Михаил Соколов: Миноритарный пакет – это пять депутатов, которые пройдут по округам?
Александр Кынев: Это вопрос не только мест в Думе – это вопрос символической общественной поддержки. То есть, допустим, партия не проходит, но она показывает, что взяла не 1%, а 3,5.
Михаил Соколов: А на самом деле 7%.
Александр Кынев: Это сигнал и это будет услышано.
Михаил Соколов: Еще впереди президентские выборы, где тут эффект продолжения?
Дмитрий Орешкин: На самом деле надо накачивать мускулатуру. Как Москва показала свой характер, зубы показала на Болотной, власть отступила, она не стала ссориться, Москву не стали через колено ломать. Хотя Навального изолировала.
Михаил Соколов: Мостят гранитом.
Дмитрий Орешкин: Давайте про выборы, гранит – отдельная история. А Петербург не смог выйти на улицы после 2011 года. В результате на выборах президента в Петербурге 9% приписали, у Путина результат 59%, а на самом деле результат 50 плюс-минус один без фальсификата. Так вот как раз в больших городах, где общественность спит, где лидеры изгнаны, арестованы, дискредитированы, из-за этого у людей руки опускаются, как раз там надо проявить гражданскую активность, там нас не слишком мало, там от нас зависит.
Михаил Соколов: Самый сильный аргумент есть один у партии "Яблоко", не кандидат в президенты, а если они пройдут в Думу, у них будет возможность выдвинуть своего кандидата в президенты без сбора подписей.
Дмитрий Орешкин: Это разумно.
Михаил Соколов: Мне кажется, это может привлечь людей.

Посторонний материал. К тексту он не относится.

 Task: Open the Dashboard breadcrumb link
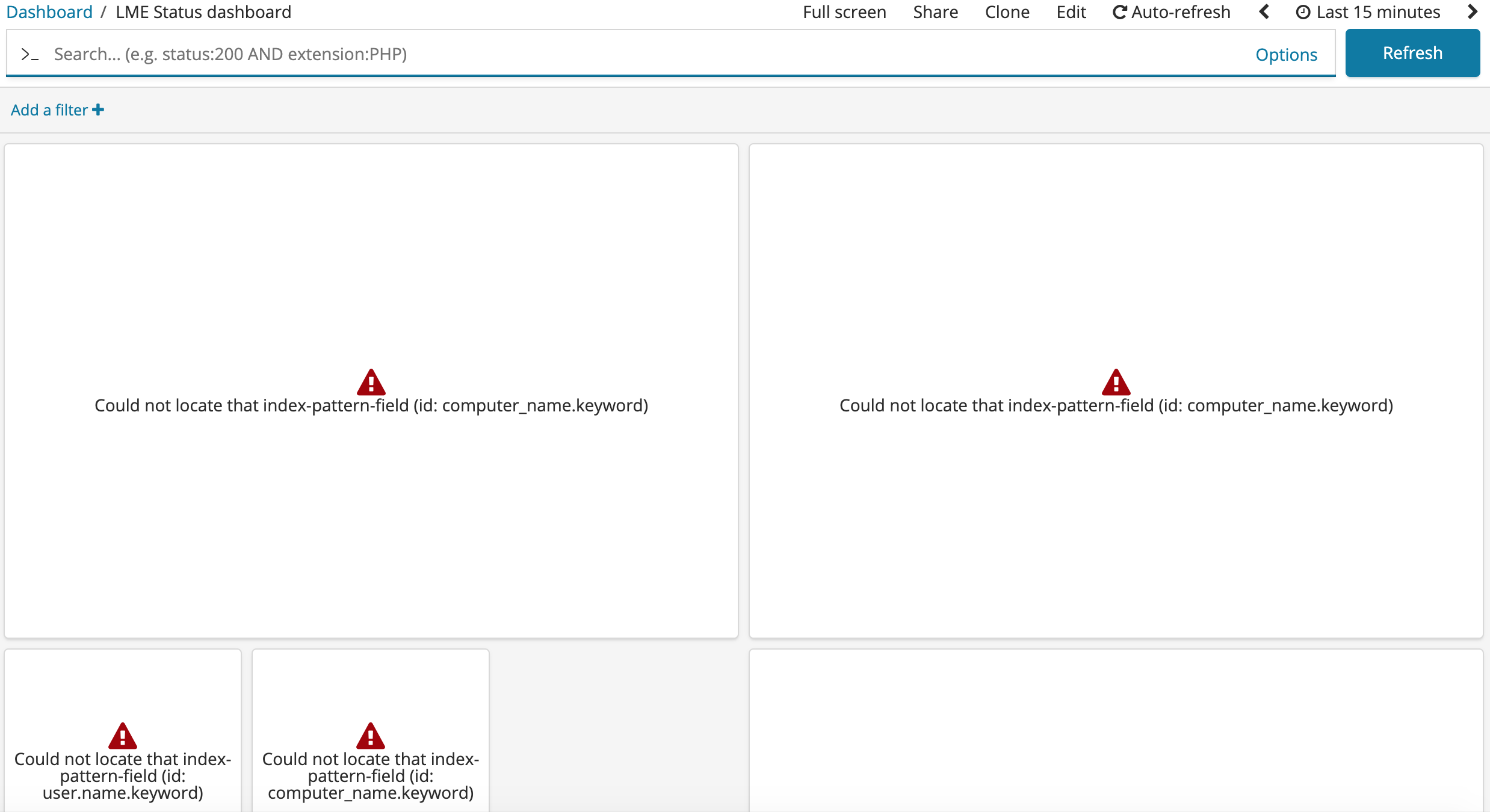point(49,11)
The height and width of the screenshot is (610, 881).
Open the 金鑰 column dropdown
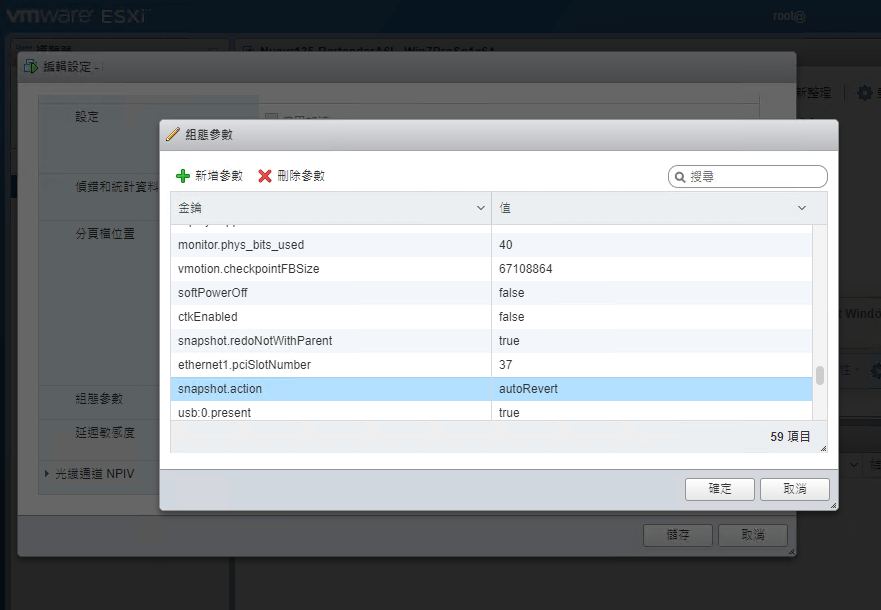(x=479, y=207)
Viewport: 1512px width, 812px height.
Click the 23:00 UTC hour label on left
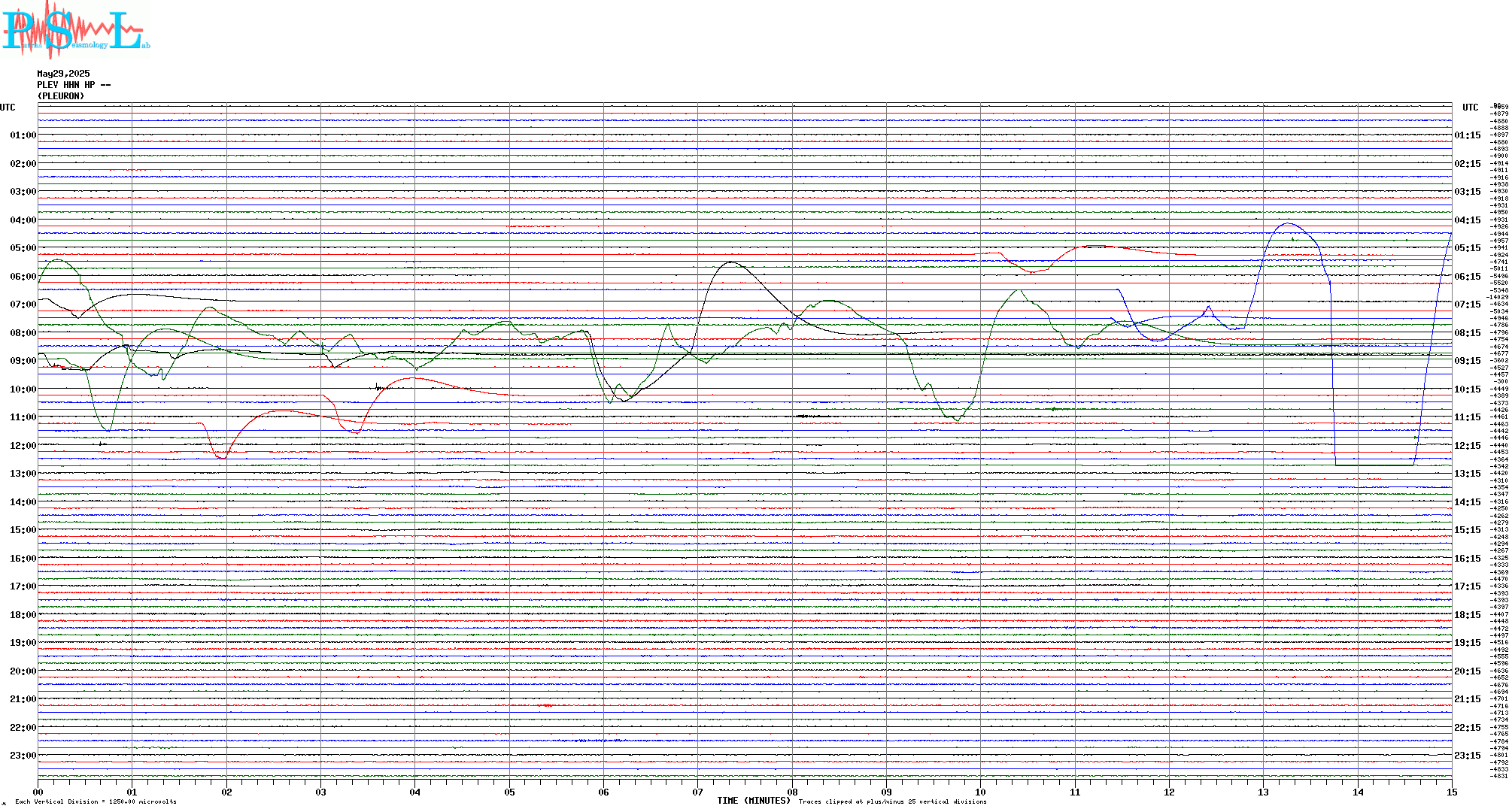[x=23, y=756]
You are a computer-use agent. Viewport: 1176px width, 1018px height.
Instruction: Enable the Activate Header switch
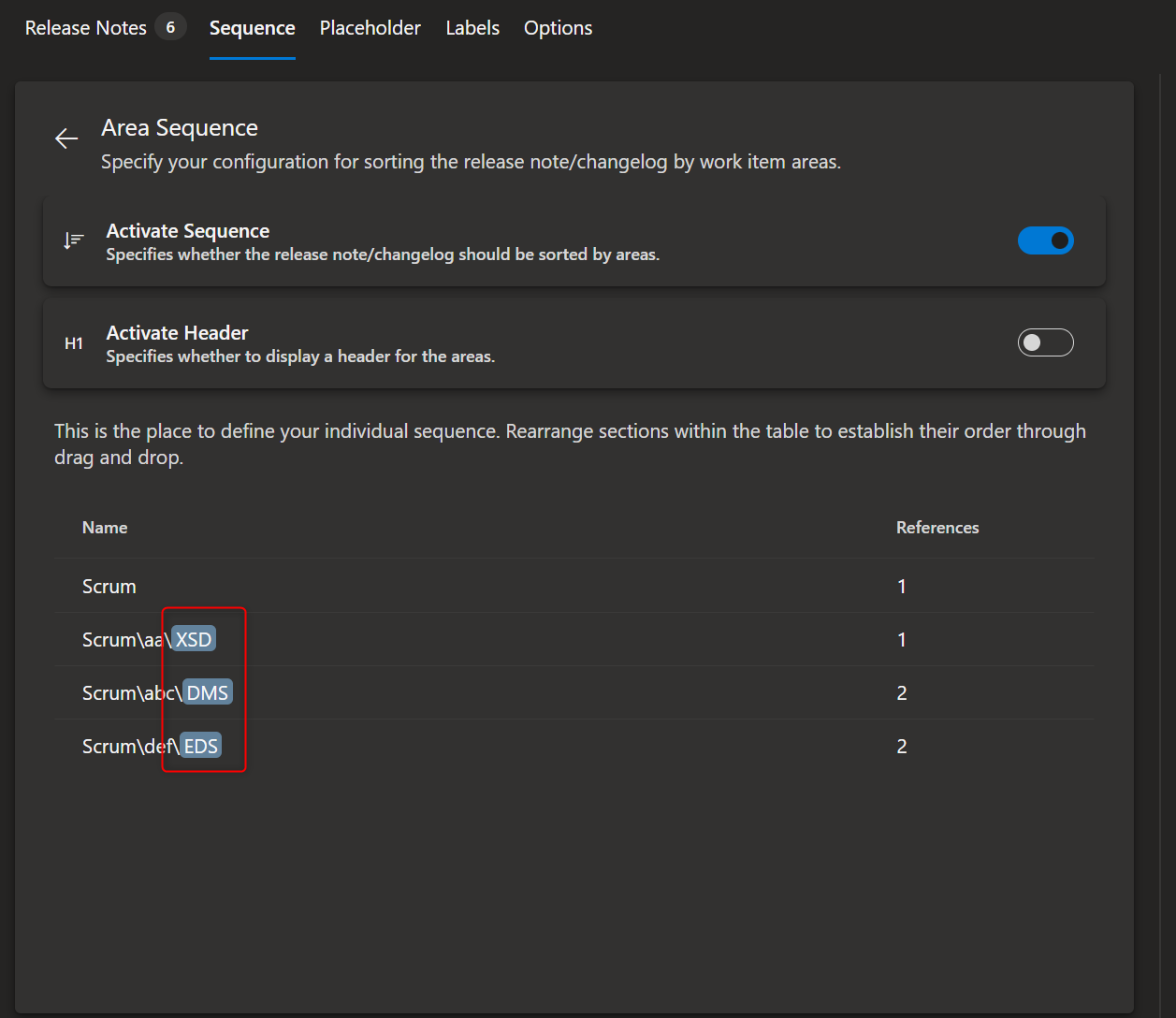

Дмитирий Орешкин: Особенно рационально мыслящих горожан. Поэтому есть надежда, что "Яблоко" все-таки пройдет. Я думаю, небольшая надежда. Вообще не надо обольщаться, но и не надо руки опускать, вот в чем мой месседж. Я призываю активнее участвовать в наблюдении на выборах, потому что это очищает систему и это посылает сигнал, тебе лично дает возможность повлиять на эту систему чуть-чуть, в рамках твоего миноритарного пакета. Коль скоро миноритарный, ты пользуйся этим. Тот же самый Навальный в качестве миноритарного акционера испортил жизнь очень крупным корпорациям. Почему мы пренебрегаем этой возможностью? Мы выше этого, мы такие все разочарованные, мы хотим, чтобы вся эта система рухнула, и нам кто-то построил новую и честную. Кто же вам будет строить новую и честную? Все будут в своих интересах работать.
Михаил Соколов: На этом мы ставим не точку, а многоточие. Я думаю, мы еще поговорим о думских выборах с нашими гостями.